Setelah matahari tidak terlalu terik, kami menyongsong air laut yang sedari tadi memanggil-manggil. Sheikha yang awalnya terlihat takut karena ombaknya yang besar, menjadi girang setelah ombak menjilat kaki mungilnya yang menjejak pasir pantai.

Ini adalah kedua kalinya Sheikha bermain di pantai. Anak kecil selalu suka air. Sheikha kegirangan setiap air laut “mengejarnya” di pantai. Ia berlarian maju mundur. Ketika air surut, ia berlari menuju air laut. Saya mesti selalu mengejarnya dan memegang tangannya. Ombak di pantai kawasan Bantul memang relatif besar.

Selama hampir satu jam, kami berlarian, berteriak, berbasah-basahan, bermain pasir.
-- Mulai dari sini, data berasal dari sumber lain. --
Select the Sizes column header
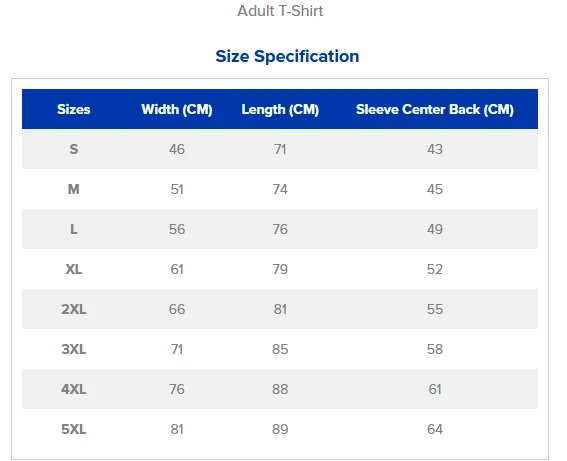pos(73,109)
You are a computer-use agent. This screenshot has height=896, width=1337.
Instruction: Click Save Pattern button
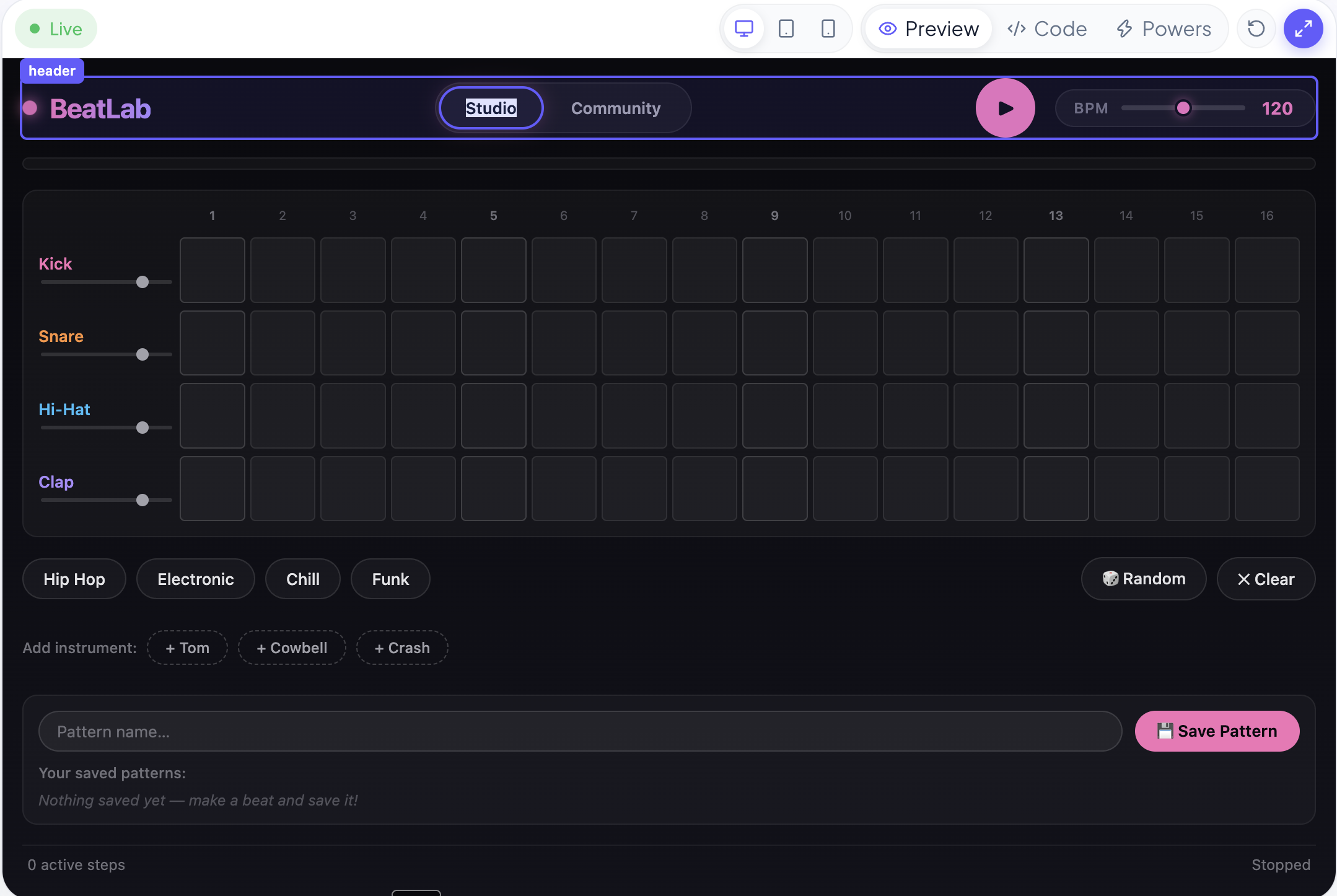pyautogui.click(x=1217, y=731)

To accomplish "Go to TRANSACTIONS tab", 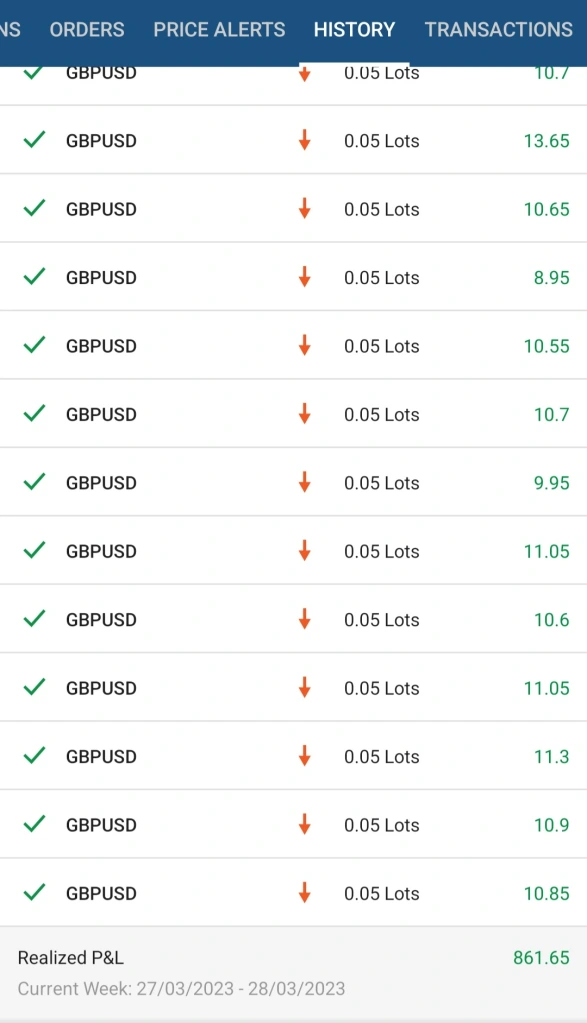I will tap(499, 29).
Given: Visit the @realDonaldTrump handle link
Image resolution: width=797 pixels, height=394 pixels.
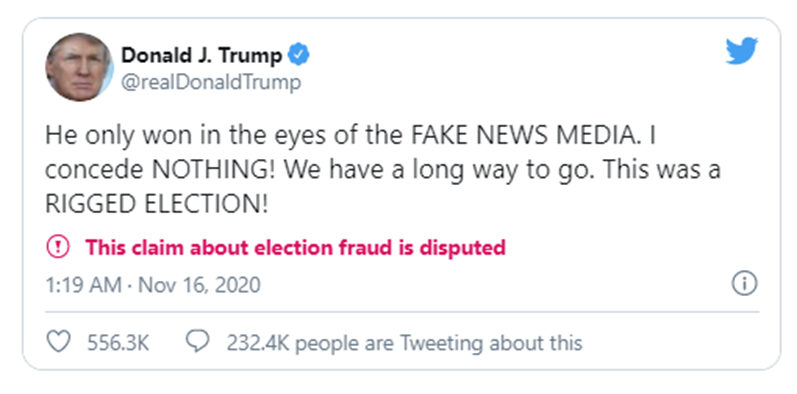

Waktunya untuk pulang, jangan sampai kemalaman sampai di rumah. Setelah berbersih diri dan menenggak es degan, kami menyalakan kendaraan dan memulai perjalanan pulang. Ada tiga rute yang bisa kami ambil. Pertama, kembali membelah hutan Wonosadi dengan jalan naik turun berkelok dengan risiko jalanan yang relatif gelap. Pilihan kedua, melewati jalur Ring Road Selatan kemudian ke timur menuju Solo. Terakhir lewat Kota Jogja dengan risiko macet.

Kami sepakat lewat Kota Jogja, melewati Malioboro, meskipun kami tahu bakal terjadi kemacetan. Jalanan kota menuju Malioboro cukup lancar. Mendekati Malioboro, kemacetan mulai terjadi. Di Malioboro, kendaraan berjalan 10 km/jam, kadang berhenti sejenak. Kami tidak turun di Malioboro, hanya menikmatinya dari dalam kendaraan.

Malioboro masih seperti dulu: ramai, riuh, dan ngangeni.

Kami melanjutkan perjalanan pulang, menuju Solo. Melewati Klaten, setelah berhenti sejenak di Masjid Al-Aqsha yang megah itu. Sampai rumah, waktu menunjukkan pukul 21.00.

Sungguh perjalalan yang melelahkan. Namun, kami merasa bahagis. Dan seporsi mie rebus menyempurnakan kebahagiaan kami hari itu.